▶ Stated problem:
Rewrite the records starting at the line that has "The width and height of the screenshot is (783, 447)." and ending after the line that has "(x=454, y=135)", changing "bed icon" to "door icon" and keeping everything else the same. Leave the pictures out of your answer.

▶ Provided data:
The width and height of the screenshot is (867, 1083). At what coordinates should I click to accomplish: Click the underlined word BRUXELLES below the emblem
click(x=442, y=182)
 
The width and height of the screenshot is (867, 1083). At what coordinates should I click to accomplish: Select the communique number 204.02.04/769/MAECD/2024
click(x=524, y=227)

--

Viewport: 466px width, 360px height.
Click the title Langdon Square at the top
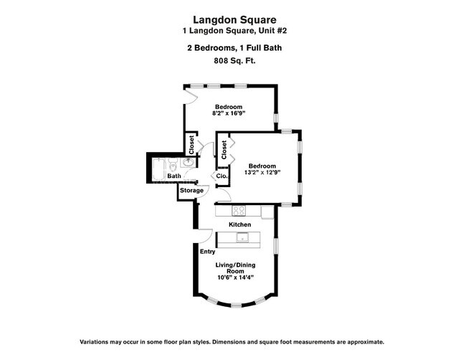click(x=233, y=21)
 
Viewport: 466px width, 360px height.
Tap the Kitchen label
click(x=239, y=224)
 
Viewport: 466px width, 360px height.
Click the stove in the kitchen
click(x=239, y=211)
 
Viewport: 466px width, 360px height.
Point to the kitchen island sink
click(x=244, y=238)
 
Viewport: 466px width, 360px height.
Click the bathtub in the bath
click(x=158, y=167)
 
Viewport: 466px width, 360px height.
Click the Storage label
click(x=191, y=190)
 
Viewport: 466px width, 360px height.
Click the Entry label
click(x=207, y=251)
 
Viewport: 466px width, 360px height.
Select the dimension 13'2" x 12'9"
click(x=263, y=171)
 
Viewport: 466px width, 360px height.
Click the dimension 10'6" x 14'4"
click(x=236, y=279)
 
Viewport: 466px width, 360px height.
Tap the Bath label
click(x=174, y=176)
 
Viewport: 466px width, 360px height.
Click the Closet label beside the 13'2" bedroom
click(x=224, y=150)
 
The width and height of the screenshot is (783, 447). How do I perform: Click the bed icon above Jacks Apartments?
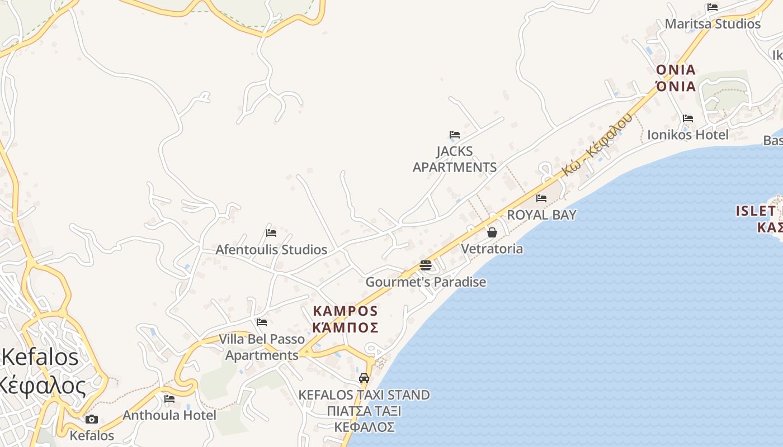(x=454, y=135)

▶ Written answer:
The width and height of the screenshot is (783, 447). How do I perform: Click the door icon above Jacks Apartments?
(x=454, y=135)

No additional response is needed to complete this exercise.